Start of Provided material

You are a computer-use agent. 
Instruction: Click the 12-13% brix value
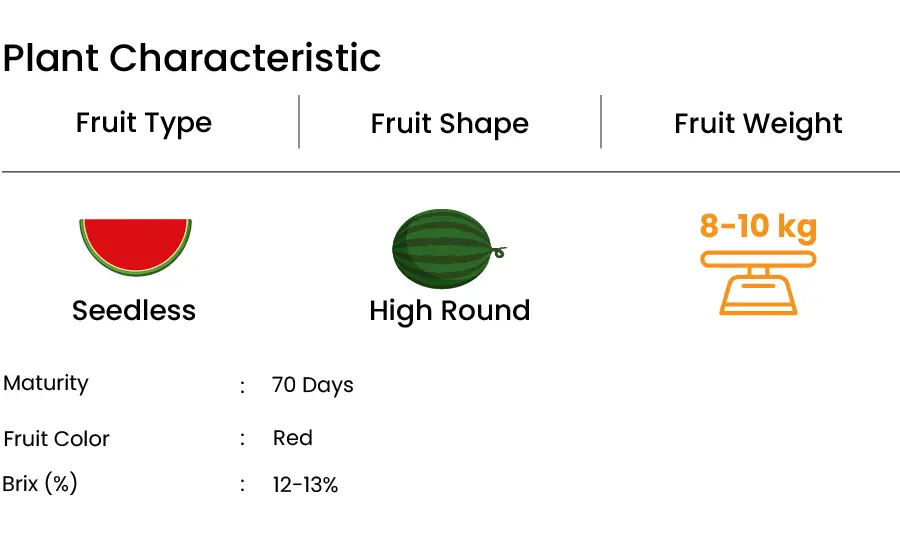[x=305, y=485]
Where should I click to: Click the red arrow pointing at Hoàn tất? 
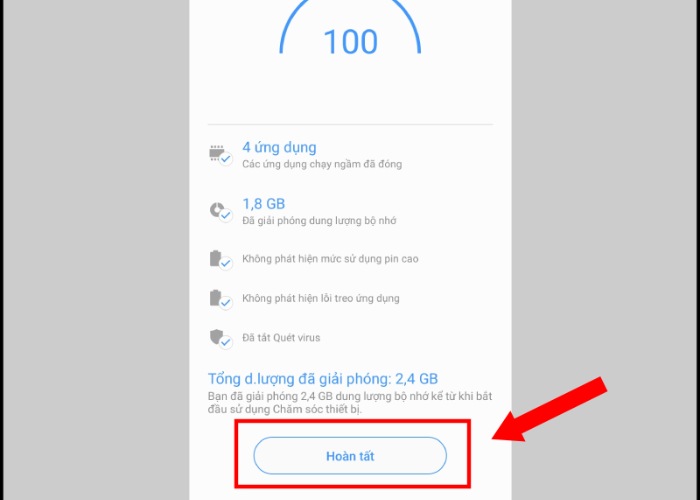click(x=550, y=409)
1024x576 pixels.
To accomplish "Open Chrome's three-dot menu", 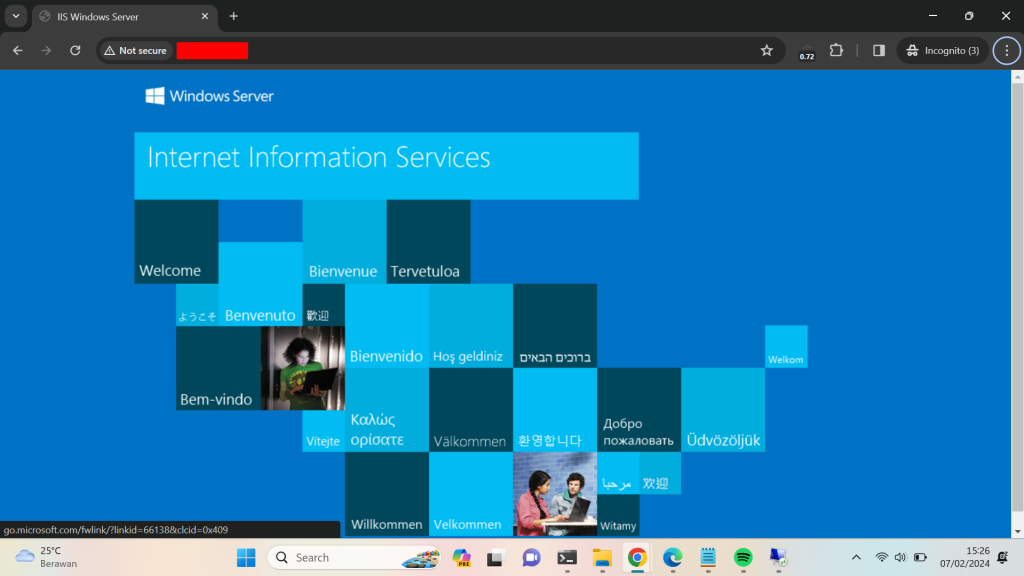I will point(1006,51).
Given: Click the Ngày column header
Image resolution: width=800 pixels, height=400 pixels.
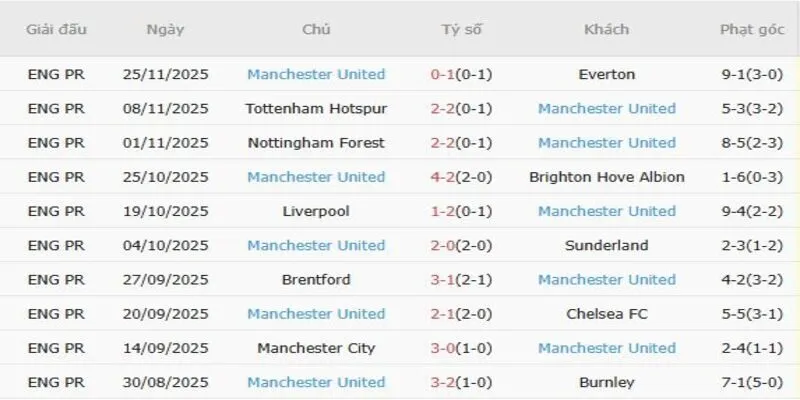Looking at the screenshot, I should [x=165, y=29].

End of Provided material

Only the lines from the one with "Given: Click the Ngày column header" through the final line of the entries above are to be repeated, exactly as written and without pictures.

* _Answer below_
Given: Click the Ngày column header
Image resolution: width=800 pixels, height=400 pixels.
Looking at the screenshot, I should [x=165, y=29].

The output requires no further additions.